Assignment - Your answer should consist of the listing, repeated exactly.

Records to process -
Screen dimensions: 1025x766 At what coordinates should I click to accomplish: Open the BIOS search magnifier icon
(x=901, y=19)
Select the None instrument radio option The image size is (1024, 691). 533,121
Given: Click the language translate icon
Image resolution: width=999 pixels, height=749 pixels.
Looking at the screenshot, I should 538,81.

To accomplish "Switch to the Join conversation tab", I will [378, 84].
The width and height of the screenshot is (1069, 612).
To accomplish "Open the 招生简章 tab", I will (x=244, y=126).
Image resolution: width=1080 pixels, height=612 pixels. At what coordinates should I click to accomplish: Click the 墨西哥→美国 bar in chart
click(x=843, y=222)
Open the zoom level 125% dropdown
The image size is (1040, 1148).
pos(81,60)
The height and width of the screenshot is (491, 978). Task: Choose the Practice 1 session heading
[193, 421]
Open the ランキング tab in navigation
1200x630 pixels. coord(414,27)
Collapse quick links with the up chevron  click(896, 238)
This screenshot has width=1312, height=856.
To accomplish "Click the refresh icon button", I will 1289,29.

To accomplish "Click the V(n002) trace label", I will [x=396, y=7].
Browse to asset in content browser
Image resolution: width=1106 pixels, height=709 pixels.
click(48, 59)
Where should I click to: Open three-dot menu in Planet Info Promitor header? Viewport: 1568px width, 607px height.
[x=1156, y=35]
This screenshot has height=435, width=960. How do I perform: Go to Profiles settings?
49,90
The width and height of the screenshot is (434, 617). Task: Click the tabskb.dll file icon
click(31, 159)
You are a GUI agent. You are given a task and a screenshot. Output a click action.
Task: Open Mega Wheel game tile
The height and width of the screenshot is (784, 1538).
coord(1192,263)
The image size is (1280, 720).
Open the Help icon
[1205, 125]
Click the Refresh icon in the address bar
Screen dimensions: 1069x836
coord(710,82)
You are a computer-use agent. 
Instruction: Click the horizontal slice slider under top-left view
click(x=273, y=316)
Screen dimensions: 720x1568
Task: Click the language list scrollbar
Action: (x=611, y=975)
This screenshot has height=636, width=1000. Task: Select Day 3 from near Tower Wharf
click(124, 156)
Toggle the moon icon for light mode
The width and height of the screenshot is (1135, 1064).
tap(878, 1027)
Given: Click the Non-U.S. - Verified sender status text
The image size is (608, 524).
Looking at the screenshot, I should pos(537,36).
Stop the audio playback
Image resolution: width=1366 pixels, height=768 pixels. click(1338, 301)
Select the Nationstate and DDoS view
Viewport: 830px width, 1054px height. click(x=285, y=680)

Response for this exercise -
Screen dimensions: 1025x766 At what coordinates should I click to accomplish: Open the BIOS search magnifier icon
(x=901, y=19)
Select the None instrument radio option The image size is (1024, 691). 533,121
Given: Click the language translate icon
Image resolution: width=999 pixels, height=749 pixels.
Looking at the screenshot, I should 538,81.

To accomplish "Switch to the Join conversation tab", I will [378, 84].
The width and height of the screenshot is (1069, 612).
To accomplish "Open the 招生简章 tab", I will (x=244, y=126).
Image resolution: width=1080 pixels, height=612 pixels. At what coordinates should I click to accomplish: Click the 墨西哥→美国 bar in chart
click(x=843, y=222)
Open the zoom level 125% dropdown
The image size is (1040, 1148).
pos(81,60)
The height and width of the screenshot is (491, 978). Task: Choose the Practice 1 session heading
[193, 421]
Open the ランキング tab in navigation
1200x630 pixels. coord(414,27)
Collapse quick links with the up chevron  click(896, 238)
This screenshot has width=1312, height=856.
To accomplish "Click the refresh icon button", I will 1289,29.

To accomplish "Click the V(n002) trace label", I will [x=396, y=7].
Browse to asset in content browser
Image resolution: width=1106 pixels, height=709 pixels.
click(48, 59)
Where should I click to: Open three-dot menu in Planet Info Promitor header? Viewport: 1568px width, 607px height.
[x=1156, y=35]
This screenshot has height=435, width=960. How do I perform: Go to Profiles settings?
49,90
The width and height of the screenshot is (434, 617). Task: Click the tabskb.dll file icon
click(31, 159)
You are a GUI agent. You are given a task and a screenshot. Output a click action.
Task: Open Mega Wheel game tile
The height and width of the screenshot is (784, 1538).
coord(1192,263)
The image size is (1280, 720).
Open the Help icon
[1205, 125]
Click the Refresh icon in the address bar
Screen dimensions: 1069x836
coord(710,82)
You are a computer-use agent. 
Instruction: Click the horizontal slice slider under top-left view
click(x=273, y=316)
Screen dimensions: 720x1568
Task: Click the language list scrollbar
Action: (x=611, y=975)
This screenshot has height=636, width=1000. Task: Select Day 3 from near Tower Wharf
click(124, 156)
Toggle the moon icon for light mode
The width and height of the screenshot is (1135, 1064).
tap(878, 1027)
Given: Click the Non-U.S. - Verified sender status text
The image size is (608, 524).
Looking at the screenshot, I should pos(537,36).
Stop the audio playback
Image resolution: width=1366 pixels, height=768 pixels. click(1338, 301)
Select the Nationstate and DDoS view
Viewport: 830px width, 1054px height. click(x=285, y=680)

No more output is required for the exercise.